> TASK
Each entry below should be retyped exactly as given.

> DATASET RECORDS
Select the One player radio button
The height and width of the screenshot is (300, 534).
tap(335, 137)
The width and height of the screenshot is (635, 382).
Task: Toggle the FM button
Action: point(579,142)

> RESULT OF THE TASK
Select the One player radio button
The height and width of the screenshot is (300, 534).
tap(335, 137)
The width and height of the screenshot is (635, 382).
Task: Toggle the FM button
Action: point(579,142)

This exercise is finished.